The readonly FS THP relies on khugepaged to collapse THP for suitable
vmas. But it is kind of "random luck" for khugepaged to see the
readonly FS vmas (see report: https://lore.kernel.org/linux-mm/[email protected]/) since currently the vmas are registered to khugepaged when:
- Anon huge pmd page fault
- VMA merge
- MADV_HUGEPAGE
- Shmem mmap

If the above conditions are not met, even though khugepaged is enabled
it won't see readonly FS vmas at all.

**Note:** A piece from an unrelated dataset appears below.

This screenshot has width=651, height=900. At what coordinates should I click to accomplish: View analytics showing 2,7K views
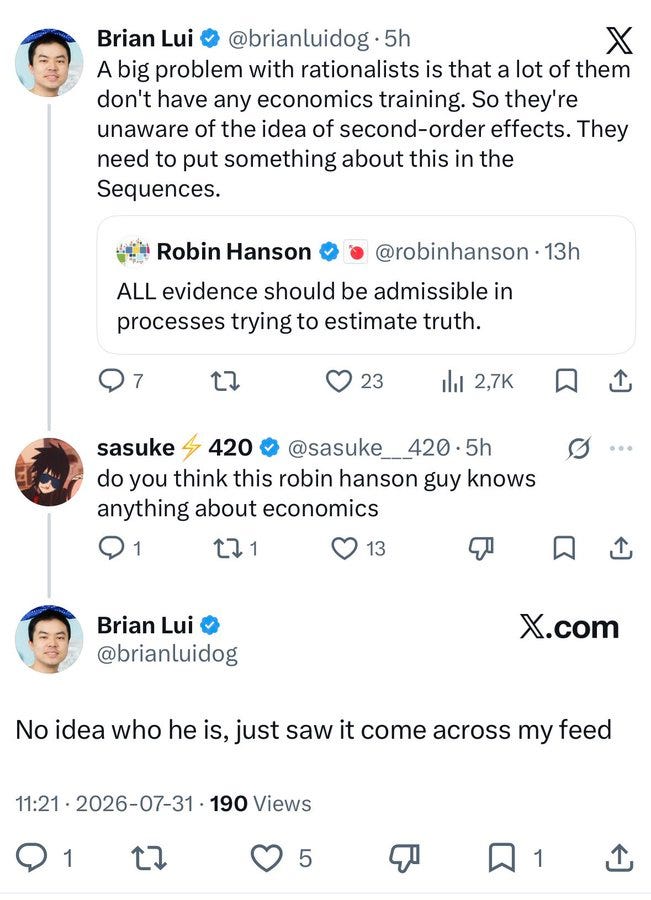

MADV_HUGEPAGE could be specified
explicitly to tell khugepaged to collapse this area, but when khugepaged
mode is "always" it should scan suitable vmas as long as VM_NOHUGEPAGE
is not set.

So make sure readonly FS vmas are registered to khugepaged to make the
behavior more consistent.

Registering the vmas in mmap path seems more preferred from performance
point of view since page fault path is definitely hot path.


The patch 1 ~ 7 are minor bug fixes, clean up and preparation patches.
The patch 8 converts ext4 and xfs. We may need convert more filesystems,
but I'd like to hear some comments before doing that.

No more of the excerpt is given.